EC2 & NGINX: or how I learned to love render
I decided to make this website a while ago 2021. I didn't have a beard then, I accidentally moved
to Dallas, Texas after attempting to flee from Covid-19 after living in New York City for almost 10 years.
I didn't know anyone except family and my then fiance (now wife!) and it appeared there was a
semi-decent chance that the world was ending (or at least yours might if you go outside).
Ultimately, inevitably, long-winded-ly I am trying to say that I had a lot of time on my hands.
I decided hell bro - I have taken to saying `bro` quite a bit - let's hand roll this thing.
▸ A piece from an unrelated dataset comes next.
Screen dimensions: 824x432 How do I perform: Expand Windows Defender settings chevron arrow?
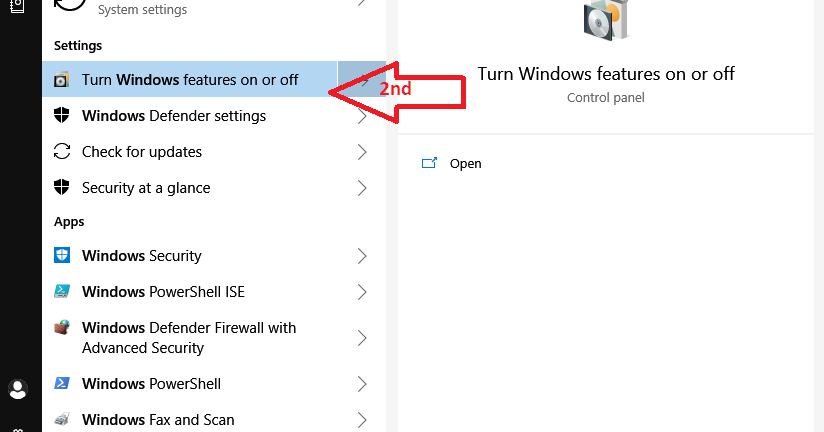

Make a website where you write the css _from scratch_, set up a dev environment on ec2. Handle linux
daemon issues manually; setup a jenkins instance for your deploy pipeline; handroll your ngnix server
and https certs. I at least used flask and didn't decide to try and write a web framework from scratch
- but it seems like I was close.
Currently, I'm writing this in 2025. It's been a fair amount of time since I first setup this blog and a lot has changed! I moved to
California! I got married (yay wife!) But! I don't really remember how to do any of the things I listed above.
What I do remember is that it was a colossal pain in the butt - jenkins broke down all the time,
the certs need to be renewed every three months, and I have a pile of css that is largely incomprehensible to me now.
Writing this in 2025 I have the privilege (and perhaps terror) of paying a reasonable subscription
for an LLM to engage with, mess with, remove the cruft and improve that css just because I asked it somewhat
vague questions and it gave me what I wanted (and more?). After that I just popped this bad boy onto render(.com
I'm not affiliated with them other than using their free tier services) and this website appeared!
So now I can do more with what the machines have given me - and I guess do something human.
Write some posts for the blog instead of configure ip addresses. Touch grass, walk my dog,
swim in the San Francisco Bay (it's cold and I have gotten used to it - I also appreciate any opportunity
to talk about it). Thank goodness, and the machines, that we can go outside again.